Thursday, May 11, 2006

The Anguished Accession of Abigail

Princess Joan, deceased virgin queen bee Here is the sad tale of a dead princess, and a queen in waiting, and the beekeeper who vexed them both. Long story short: Twain will have a foreign queen instead of the young virgin they bred up for themselves, and the beekeeper is a little less ignorant at the price of being a little more sad. I have posthumously named the dead virgin queen bee you see here "Joan," after the princess daughter of Eleanor of Aquitaine who died on the way to her wedding.

The story of all this is confused and long. Something was not quite right with the hives starting a couple of weeks ago – or, more accurately, it was NOTICED a couple of weeks ago – and so began the process of requeening the Twain colony, my first time (and poor Queen Eleanor's last, or so I thought).

With new Queen Abigail (after Abigail Adams) and a jar for old Queen Eleanor in hand last Friday, I found that Twain had hatched its own successor instead.
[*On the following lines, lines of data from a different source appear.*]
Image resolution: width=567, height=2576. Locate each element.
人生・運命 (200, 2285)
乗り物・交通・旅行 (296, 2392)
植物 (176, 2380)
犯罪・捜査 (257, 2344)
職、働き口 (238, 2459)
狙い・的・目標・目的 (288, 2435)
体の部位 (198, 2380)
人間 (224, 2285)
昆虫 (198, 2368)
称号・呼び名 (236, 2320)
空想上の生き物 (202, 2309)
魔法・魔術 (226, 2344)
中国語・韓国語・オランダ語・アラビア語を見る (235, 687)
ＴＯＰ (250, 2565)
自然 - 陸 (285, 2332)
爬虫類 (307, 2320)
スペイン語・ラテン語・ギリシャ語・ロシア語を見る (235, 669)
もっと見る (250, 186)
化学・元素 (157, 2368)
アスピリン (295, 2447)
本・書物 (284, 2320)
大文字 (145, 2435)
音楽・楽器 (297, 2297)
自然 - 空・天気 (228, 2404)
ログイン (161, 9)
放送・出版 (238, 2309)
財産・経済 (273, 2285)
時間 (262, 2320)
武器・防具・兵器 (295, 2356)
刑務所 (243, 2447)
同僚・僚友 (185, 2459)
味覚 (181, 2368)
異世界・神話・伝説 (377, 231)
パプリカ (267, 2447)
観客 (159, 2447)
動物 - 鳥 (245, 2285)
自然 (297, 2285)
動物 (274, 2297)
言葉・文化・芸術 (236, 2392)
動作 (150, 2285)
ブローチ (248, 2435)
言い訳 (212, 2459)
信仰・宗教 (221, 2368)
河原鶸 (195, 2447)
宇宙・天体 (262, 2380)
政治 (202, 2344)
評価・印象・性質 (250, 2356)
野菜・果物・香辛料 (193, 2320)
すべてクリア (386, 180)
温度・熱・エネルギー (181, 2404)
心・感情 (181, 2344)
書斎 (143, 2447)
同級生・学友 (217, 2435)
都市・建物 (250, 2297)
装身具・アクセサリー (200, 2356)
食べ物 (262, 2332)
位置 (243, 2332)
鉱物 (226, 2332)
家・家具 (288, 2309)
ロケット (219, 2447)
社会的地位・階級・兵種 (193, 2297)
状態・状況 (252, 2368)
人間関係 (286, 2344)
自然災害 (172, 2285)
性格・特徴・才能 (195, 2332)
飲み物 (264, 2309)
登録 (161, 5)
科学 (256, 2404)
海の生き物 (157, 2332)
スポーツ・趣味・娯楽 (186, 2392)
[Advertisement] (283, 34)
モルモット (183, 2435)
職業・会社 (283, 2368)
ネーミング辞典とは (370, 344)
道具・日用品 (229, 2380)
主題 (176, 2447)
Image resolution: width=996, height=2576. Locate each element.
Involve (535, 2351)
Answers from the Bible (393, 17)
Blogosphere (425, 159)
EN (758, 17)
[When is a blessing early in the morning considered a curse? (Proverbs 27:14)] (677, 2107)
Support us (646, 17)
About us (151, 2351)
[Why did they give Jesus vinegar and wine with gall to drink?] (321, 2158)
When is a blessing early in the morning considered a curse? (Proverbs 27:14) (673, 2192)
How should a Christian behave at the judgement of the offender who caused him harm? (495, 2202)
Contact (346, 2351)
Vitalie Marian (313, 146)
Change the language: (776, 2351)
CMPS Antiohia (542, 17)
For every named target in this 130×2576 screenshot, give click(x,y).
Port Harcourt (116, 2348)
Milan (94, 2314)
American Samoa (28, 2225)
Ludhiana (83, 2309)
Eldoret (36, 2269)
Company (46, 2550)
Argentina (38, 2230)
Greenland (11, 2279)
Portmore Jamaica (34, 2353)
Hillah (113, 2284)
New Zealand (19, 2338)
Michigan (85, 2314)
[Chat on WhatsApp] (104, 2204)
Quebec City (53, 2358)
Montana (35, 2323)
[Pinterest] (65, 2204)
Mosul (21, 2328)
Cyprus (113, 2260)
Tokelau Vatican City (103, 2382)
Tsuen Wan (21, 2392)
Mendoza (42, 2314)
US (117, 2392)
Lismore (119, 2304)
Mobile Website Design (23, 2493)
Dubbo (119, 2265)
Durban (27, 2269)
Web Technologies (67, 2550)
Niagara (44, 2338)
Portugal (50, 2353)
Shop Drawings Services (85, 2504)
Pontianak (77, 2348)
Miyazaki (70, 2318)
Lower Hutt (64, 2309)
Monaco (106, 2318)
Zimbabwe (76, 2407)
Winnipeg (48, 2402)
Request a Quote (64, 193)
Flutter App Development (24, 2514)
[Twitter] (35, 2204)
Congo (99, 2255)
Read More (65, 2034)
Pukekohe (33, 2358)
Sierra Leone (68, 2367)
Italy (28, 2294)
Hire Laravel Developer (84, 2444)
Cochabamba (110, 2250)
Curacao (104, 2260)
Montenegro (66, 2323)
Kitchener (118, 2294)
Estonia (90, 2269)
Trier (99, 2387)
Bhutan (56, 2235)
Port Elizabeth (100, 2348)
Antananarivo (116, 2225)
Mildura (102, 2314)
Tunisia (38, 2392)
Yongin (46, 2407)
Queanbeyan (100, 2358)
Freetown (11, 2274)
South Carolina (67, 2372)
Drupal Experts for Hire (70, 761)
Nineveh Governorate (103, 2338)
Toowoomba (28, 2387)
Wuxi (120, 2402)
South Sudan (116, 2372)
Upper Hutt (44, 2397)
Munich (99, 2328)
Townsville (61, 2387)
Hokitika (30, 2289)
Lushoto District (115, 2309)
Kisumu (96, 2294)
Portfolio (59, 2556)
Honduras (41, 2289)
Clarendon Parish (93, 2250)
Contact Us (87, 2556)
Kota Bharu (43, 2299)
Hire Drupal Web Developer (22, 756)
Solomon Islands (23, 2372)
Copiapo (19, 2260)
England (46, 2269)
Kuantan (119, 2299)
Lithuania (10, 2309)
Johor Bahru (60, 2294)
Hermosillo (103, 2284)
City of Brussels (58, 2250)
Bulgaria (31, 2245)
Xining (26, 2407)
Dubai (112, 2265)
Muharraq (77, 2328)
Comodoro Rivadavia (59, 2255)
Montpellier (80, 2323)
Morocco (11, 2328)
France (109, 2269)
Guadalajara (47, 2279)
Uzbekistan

In the world of bees, a newborn queen spends a week to ten days running around inside the hives, probably finishing the development of her wings and getting ready for the only extended flight of her life. While she does this, no eggs are laid, and a gap in the brood cycle develops. Right now, the main nectar flow for the year is on, so this gap will be reflected in a poor honey harvest. Also, virgin queens are not much bigger than workers, and are hard to spot, making it hard for the beekeeper to be sure where they are in all this.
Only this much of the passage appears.